Good – Sunetra Chakravarti, editor, Mobile Choice
I remember trying to buy a box set of Disney movies last year at 2:30am online. When asked why by a slightly bewildered other-half, my answer was – because it was reduced. I didn't really need them, having watched the movies dozens of times and not having the space to keep my guilty bulk-buy. But buy I did.
Buyers remorse aside, Black Friday is a great way of getting consumers to remember that Christmas is (almost) around the corner and that they need to start getting their wallets out. And if they miss buying on Friday, most sales now extend to Monday (Cyber Monday) and sometimes to Tuesday!
Sales bonanzas can affect buying patterns but Boxing Day sales haven't put people off buying presents before Christmas. Indeed, it makes customers buy more because of the deep discounts they want to take advantage of.
This year, Carphone Warehouse revealed that it achieved ‘record-breaking’ Black Friday sales, selling one pay monthly contract every three seconds. The retailer also felt the effects of the increase in online shopping, reporting that website traffic increased by 78% from the previous year.
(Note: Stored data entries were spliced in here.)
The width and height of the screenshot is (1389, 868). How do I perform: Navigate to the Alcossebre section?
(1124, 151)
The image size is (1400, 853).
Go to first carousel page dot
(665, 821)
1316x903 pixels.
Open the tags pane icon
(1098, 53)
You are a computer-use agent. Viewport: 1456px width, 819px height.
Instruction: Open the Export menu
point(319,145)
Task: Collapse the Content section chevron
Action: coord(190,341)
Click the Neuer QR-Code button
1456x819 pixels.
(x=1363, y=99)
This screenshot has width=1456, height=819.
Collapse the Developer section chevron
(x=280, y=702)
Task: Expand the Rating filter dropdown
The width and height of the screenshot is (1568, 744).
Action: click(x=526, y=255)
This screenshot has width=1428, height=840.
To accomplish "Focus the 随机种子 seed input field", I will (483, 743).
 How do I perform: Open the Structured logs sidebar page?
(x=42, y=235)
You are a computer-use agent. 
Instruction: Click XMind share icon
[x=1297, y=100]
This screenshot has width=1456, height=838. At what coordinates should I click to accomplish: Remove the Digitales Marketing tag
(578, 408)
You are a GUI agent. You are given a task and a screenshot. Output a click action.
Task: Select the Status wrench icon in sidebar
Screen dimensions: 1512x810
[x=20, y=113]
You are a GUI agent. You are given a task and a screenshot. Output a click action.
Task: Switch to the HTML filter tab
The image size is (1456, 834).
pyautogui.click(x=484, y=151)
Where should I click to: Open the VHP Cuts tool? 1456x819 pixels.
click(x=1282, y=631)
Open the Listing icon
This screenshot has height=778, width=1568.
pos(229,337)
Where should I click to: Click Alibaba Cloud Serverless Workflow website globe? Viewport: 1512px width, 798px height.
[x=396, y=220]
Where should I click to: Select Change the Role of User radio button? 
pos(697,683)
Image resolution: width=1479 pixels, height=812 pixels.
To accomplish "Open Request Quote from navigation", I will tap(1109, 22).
For retailers, shopping dates such as Black Friday help silo buying periods, with three distinct ones now identified: Black Friday weekend, peak season all the way through to Christmas Eve, and then Boxing Day sales.
With 9% of all Brits buying their Christmas presents during Black Friday and Cyber Monday sales, it can only be a good thing. Right?
Bad – Jack Courtez, news editor, Mobile
Forget flying reindeer, the biggest Christmas myth is that Black Friday increases consumer spending over the period. Research by YouGov shows that the amount families are spending is actually decreasing from £822 in 2013 to just £796 in 2015. Therefore reducing prices in sales promotions beforehand does nothing more than reduce margins, and makes price the only differentiator.
The result is a market that favours online, especially affiliate marketing and Amazon, and by providing a cut of any sales to these middlemen rather than their direct channels, networks are reducing their potential earnings and damaging their reputation as being the first point of contact for anything mobile.
This damage to reputation also occurs in-store, as all the work that retailers have put into improving their customer service is made moot over Black Friday, as overloaded shop staff (especially with complex sales such as those in phone shops where it may take more than half an hour to help a single customer) despite valiant efforts, are unable to give customers the quality of service they expect. Coupled with research showing that verbal abuse of shop staff increases 66% on Black Friday, and the increased workloads, targets and working hours store staff already face for the period, not only is Black Friday to the detriment of a retailer’s profits and reputation it’s also to the detriment of their staff.
Unfortunately, Black Friday shows no sign of stopping, with each retailer and manufacturer compelled to take part for fear of their rival grabbing their chunk of that family budget in the event, making Black Friday an innately reactive marketing event that prevents companies from playing to their own strengths.